* _WHAT TO DO_:
With the images removed, write out every line below exactly.

(Source records)
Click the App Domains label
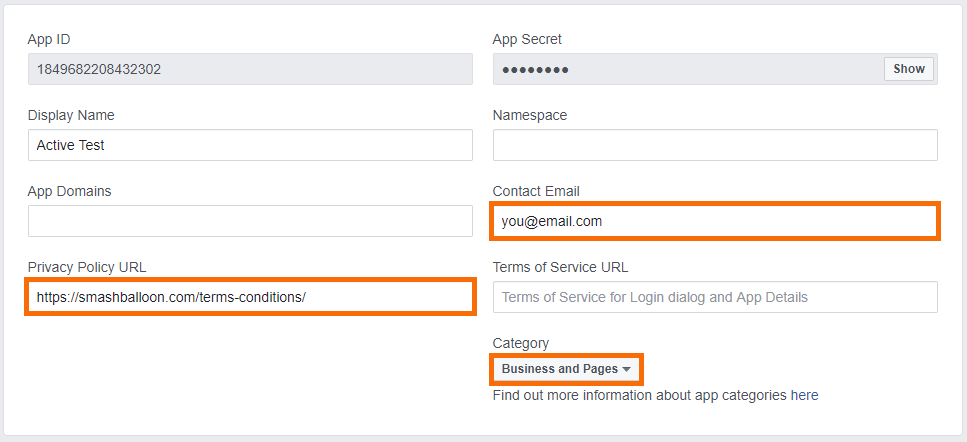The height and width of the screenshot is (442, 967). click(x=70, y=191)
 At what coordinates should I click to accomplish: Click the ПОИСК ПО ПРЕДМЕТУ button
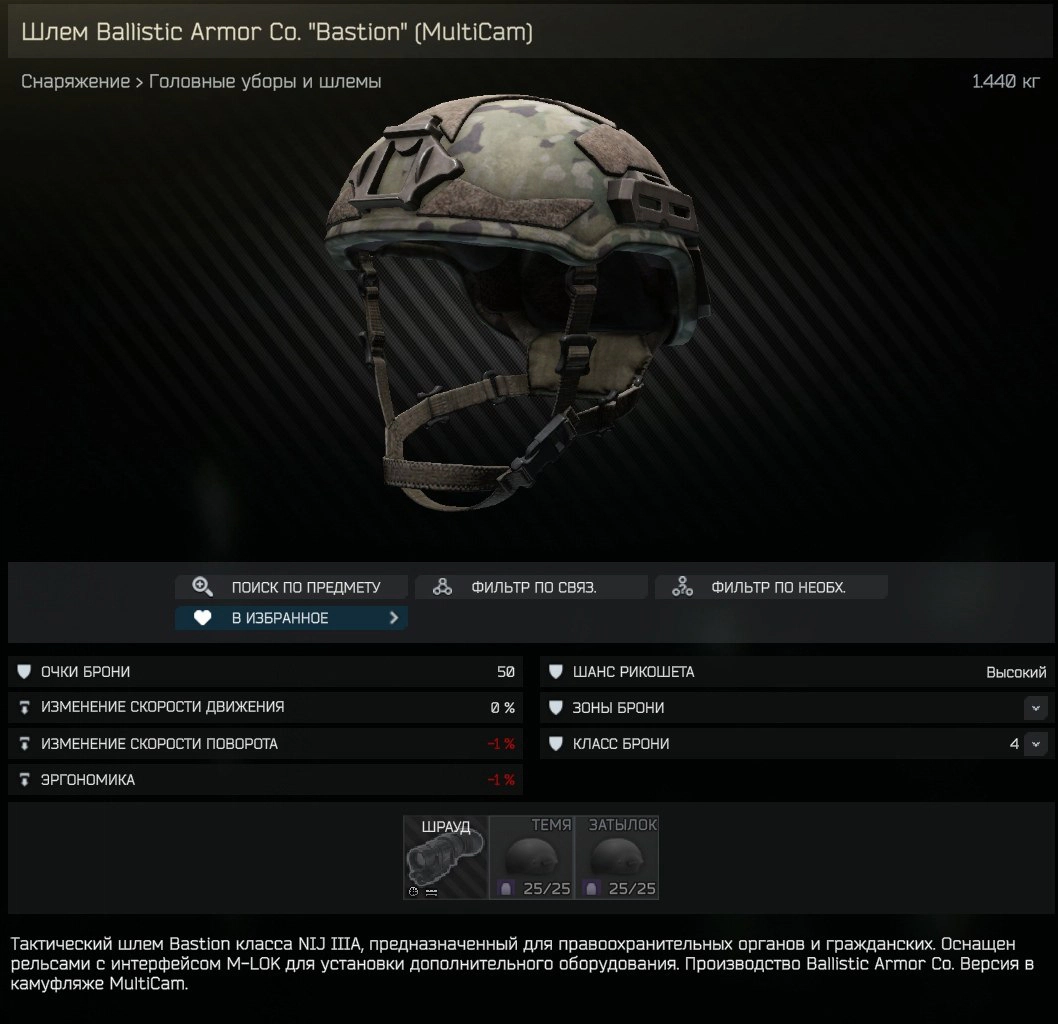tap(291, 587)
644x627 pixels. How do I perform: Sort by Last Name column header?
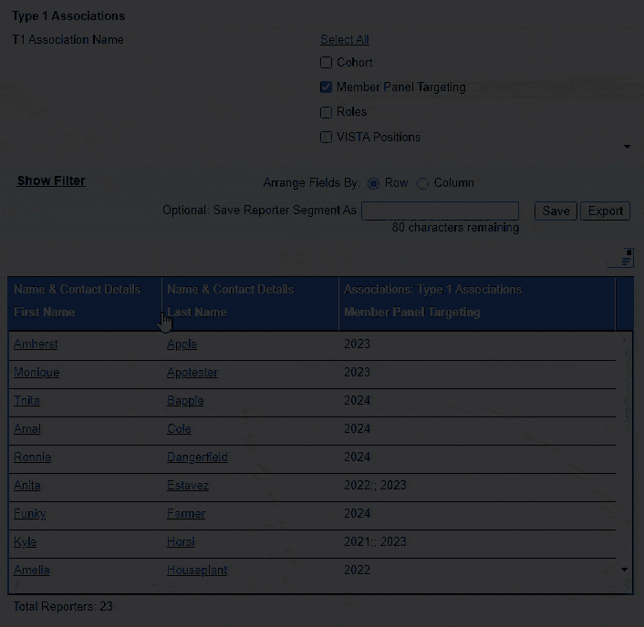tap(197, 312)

* _SOLUTION TO THE PROBLEM_:
Click the App Domains label
The height and width of the screenshot is (442, 967). click(x=70, y=191)
 At what coordinates should I click to accomplish: Click the ПОИСК ПО ПРЕДМЕТУ button
tap(291, 587)
644x627 pixels. How do I perform: Sort by Last Name column header?
tap(197, 312)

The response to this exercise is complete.